Badan Pusat Statisitik atau BPS sebelumnya mencatat neraca perdagangan pada Maret 2019 surplus sebesar US$ 540 juta. Angka itu berasal dari surplus neraca non migas Maret 2019 sebesar US$ 988 juta.
Secara akumulatif, sepanjang Januari-April 2019, neraca perdagangan nasional masih defisit sebesar US$ 2,65 miliar. Defisit paling banyak disumbangkan oleh neraca migas yang mengalami defisit sebesar US$ 2,76 miliar.
Neraca migas itu terbagi dari minyak mentah defisit US$ 1,09 miliar, hasil minyak defisit US$ 4,11 miliar, dan ga surplus 2,44 miliar.
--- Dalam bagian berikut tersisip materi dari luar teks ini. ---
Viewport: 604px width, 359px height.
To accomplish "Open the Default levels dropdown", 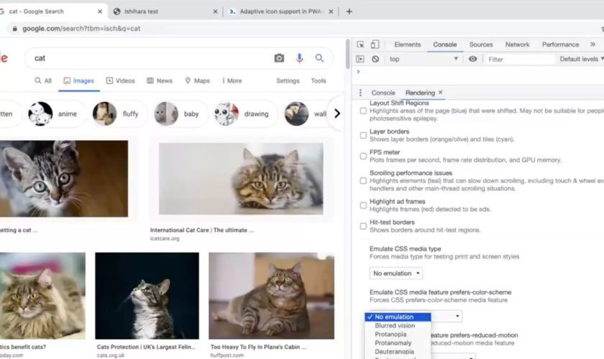I will pos(581,59).
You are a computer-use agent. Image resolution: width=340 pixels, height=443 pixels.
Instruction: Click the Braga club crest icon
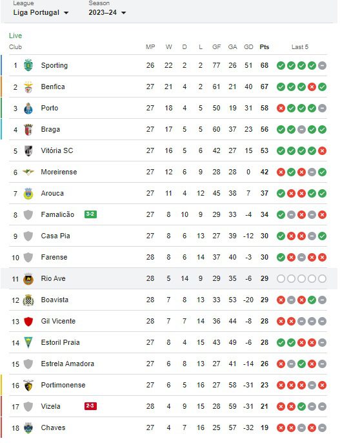click(x=28, y=129)

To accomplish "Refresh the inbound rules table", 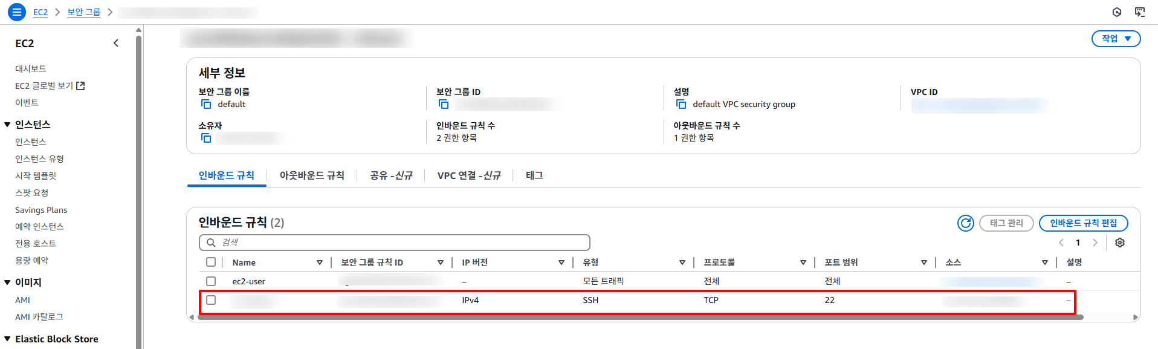I will coord(966,223).
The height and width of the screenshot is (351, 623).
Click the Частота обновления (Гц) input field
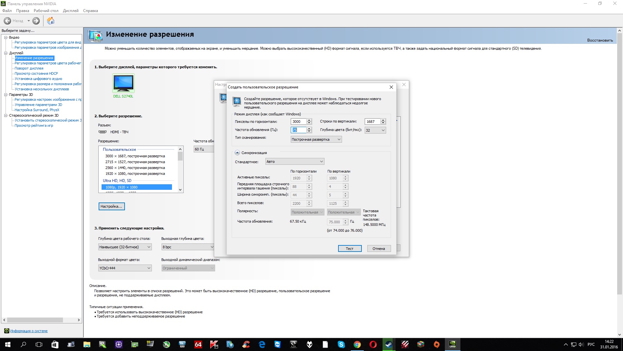click(298, 130)

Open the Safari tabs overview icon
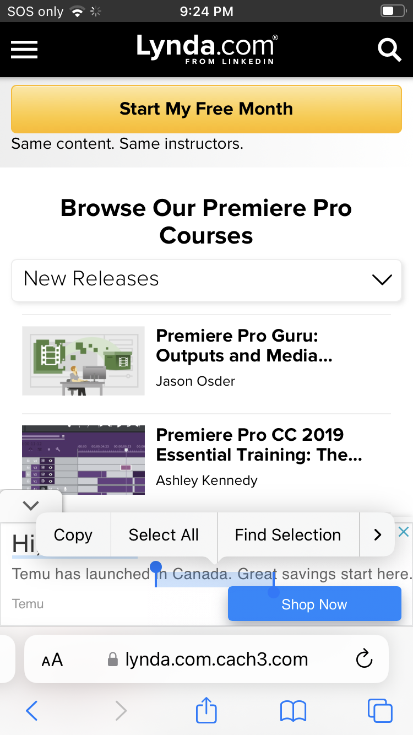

Sedangkan untuk neraca perdagangan non migas surplus US$ 204 juta.
Baca juga: JK Tagih Janji Cina Naikkan Impor Sawit dari RI
Sebelumnya Ekonom DBS Group Research, Masyita Cristallin, memprediksi neraca perdagangan bulan April 2019 bakal defisit. Hal ini sejalan dengan masih lemahnya tren ekspor maupun ekspor pada bulan ini.